I don't think you'll have to worry about that breaking it looks like it's built like a tank, how do you attach band to it?


----------



## Sarge

Hey Dylan, what do you hunt over there?


----------



## Dylan

Sarge said:


> Hey Dylan, what do you hunt over there?


Anything with a heart beat I mainly hunt warthog, impala, kudu, and the odd wildebeest. I have also hunted baboon, bushbuck, steenbok and a few other things. My inlaws have a few farms so I get to hunt for free. I'm not as successful as I used to be as I don't hunt with modern rifles anymore, I use a pre 1900 muzzleloader or a bow. My next mission is to kill a warthog with a spear, going to be difficult.

I was planning to do a double tube each side, like the dankungs, but then decided to go sigle tube as the 10mm tube I have works well and I have a ton of it. I'm working on it later so ill post a pic of what my plans are.

Does anyone have a link or pics of a easy to make arrow rest that I could use on the hammer head.


----------



## JoergS

Nice, solid construction!

It doesn't come clear from the photo, but did you angle the arm rest slightly? I recommend that, because otherwise the fork is not cleanly directed to the pouch hand.

One solution could be to make the fork swivelling, would be very easy the way you have constructed it. Then it would always be perfectly aligned, great for accuracy and safety (no fork hits).

Just bend a U shaped fork and mount it with a single screw, loose enough so it can turn.

As for an arrow rest, why don't you buy some baby bottle brushes and make yourself a whisker biscuit, like I did in this video:






Works great and is very cheap.

You could attach it to the fork with rubber bands.

Regards

Jörg


----------



## Dylan

Hi Jorg, good to hear from the man himself.

I have offset the brace but not in the main tube, in the part that wraps arround you forarm.

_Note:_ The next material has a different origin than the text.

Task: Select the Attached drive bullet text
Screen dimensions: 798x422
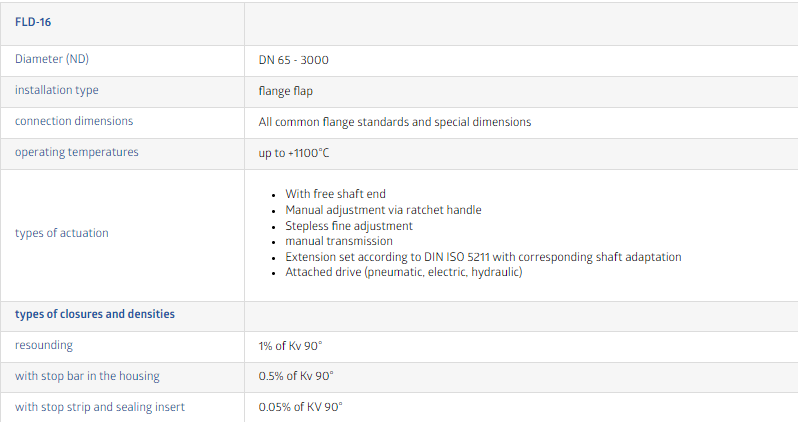Action: (403, 272)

I will post a pic of what I meen in 30min. I would like to do a self centering fork but ill keep that for the next one, I have a few other ideas.

Jorg, what is a good way to attach single bands, I thought of doing it like the comercial slingshots where it slips over but I've had a problem with the tube getting a hole at the join and sliding up the fork after a shot. What would you or others recomend?

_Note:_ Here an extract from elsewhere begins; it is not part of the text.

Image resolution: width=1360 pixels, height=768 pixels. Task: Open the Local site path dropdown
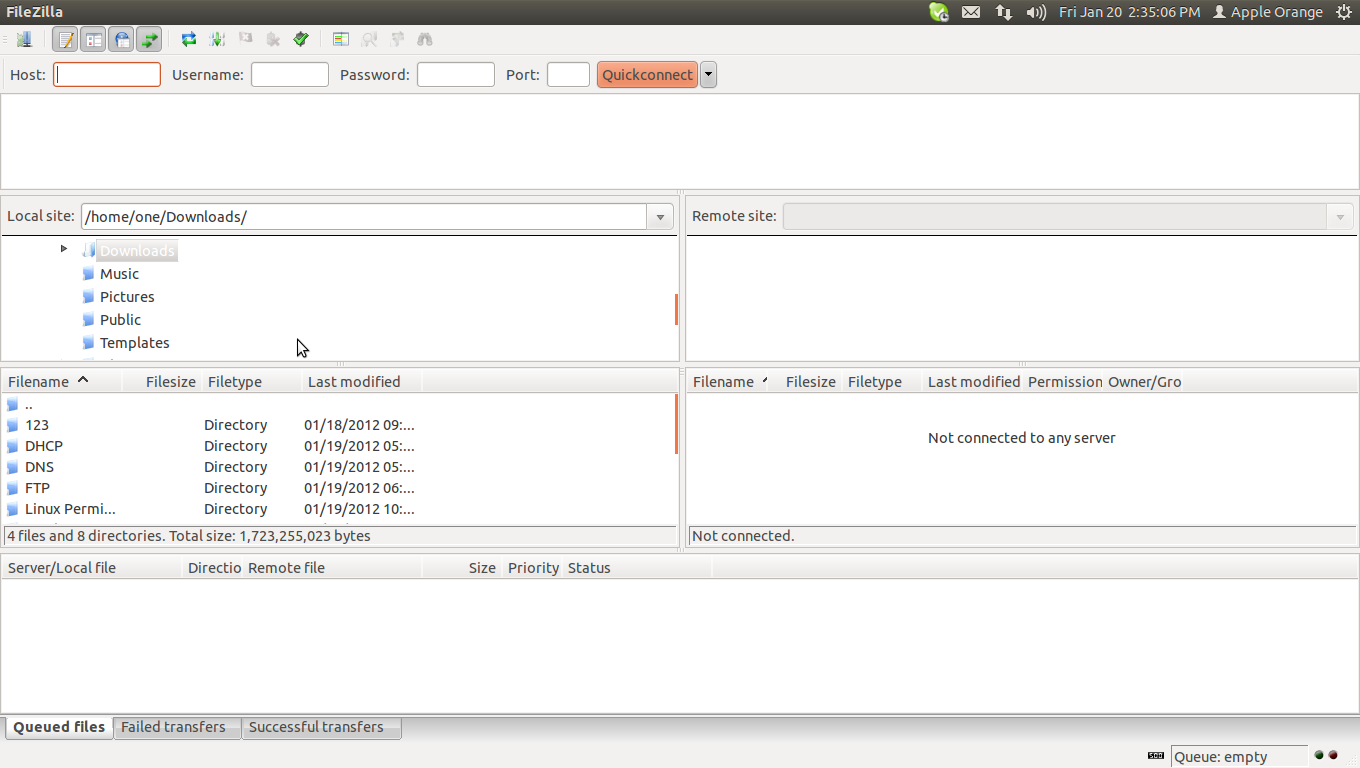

Oh yes, I have a challenge for you, look for my next post.


----------



## Dylan

This is what I was talking about.

How would\could I do a swivel fork on a bearing?


----------



## baumstamm

this is a nice and strong catty! why don´t u use flatbands? u will get much more power and less drawwight.


----------



## njenkins

Flatbands and that thing are what dreams are made of! That's a tank. I like it.


----------



## Dylan

Here is the drop down arrow rest I just made. Used a bicycle spoke for the rest, as the bands are drawn a small elastic pulls the rest up and when released, gravity causes the rest to drop, cleariing the vanes. Seems to work fairly well, just need to tweek the rest to get straight arrow flight. Nice thing is if you want to shoot balls, just unclip the elastic and let it hang free. The rest then lies flush with the frame.

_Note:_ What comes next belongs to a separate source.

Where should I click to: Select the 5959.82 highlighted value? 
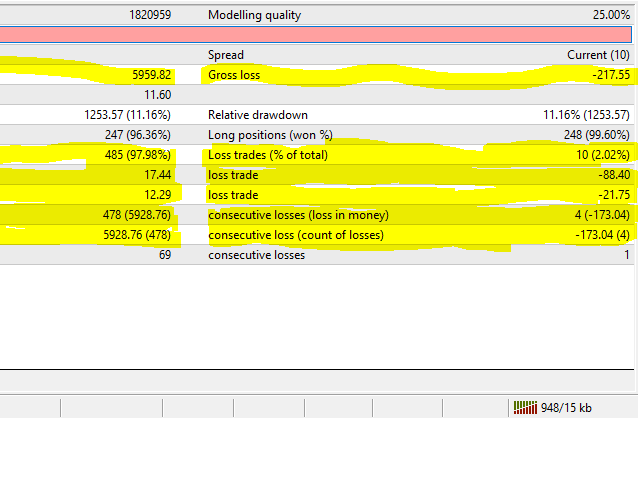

Are there any tricks to holding the arrow in the pouch, I'm batteling to hold it firm enough?

I cannot get flat bands here, I have seen stuff called thera latex that comes in different colors, think they use it for yoga or something, would this work?


----------



## njenkins

Yes sir..


----------



## Dylan

I must say that my rest design does work well for the first attempt, took about 60 shots now. However I am too disapointed with the velocity and trajectory so I think I'm going to give arrows on slingshots a miss for now. I bow hunt quite a bit and am too used to very fast accurate arrows. Maybe ill try again later\sometime.


----------



## shot in the foot

I would love something like that, but with a little bit longer front so you could get a longer bit of flatband on it, you have made a good job of yours, jeff


----------



## Dylan

I must say that my rest design does work well for the first attempt, took about 60 shots now. However I am too disapointed with the velocity and trajectory so I think I'm going to give arrows on slingshots a miss for now. I bow hunt quite a bit and am too used to very fast accurate arrows. Maybe ill try again later\sometime.


----------



## Dylan

I seem to shoot better if I use a aiming point off the fork, so I'm busy making a sighting system for the hammerhead. Do any of you use a aiming point or any type of sight?


----------



## JoergS

I see you are using zip ties, may I recommend to replace those with string or (better) thin rubber strips? Zip ties aren't good for the bands.

Also, did you hit your hand? There seems to be a welt above your thumb.

A sight works, but you have to find your standard shooting stance and pouch anchor point. This is the only way to shoot reproducably enough.

Jörg


----------



## Dylan

Very observant Jorg, I did, twice when the hammerhead was born. Thought I broke my thumb on the one you can see and also had to dig a piece of stone out my thumb closer to my nail. I've got the hang of her now, haven't hit a fork of finger since. Busy hunting now (slingshot) so will chat a bit later. Just missed a shot. A mate shot the hammer today and was vert happy. He's afrikaans and grew up with slingshot hunting.


----------



## stelug

Dylan said:


> . He's afrikaans and grew up with slingshot hunting.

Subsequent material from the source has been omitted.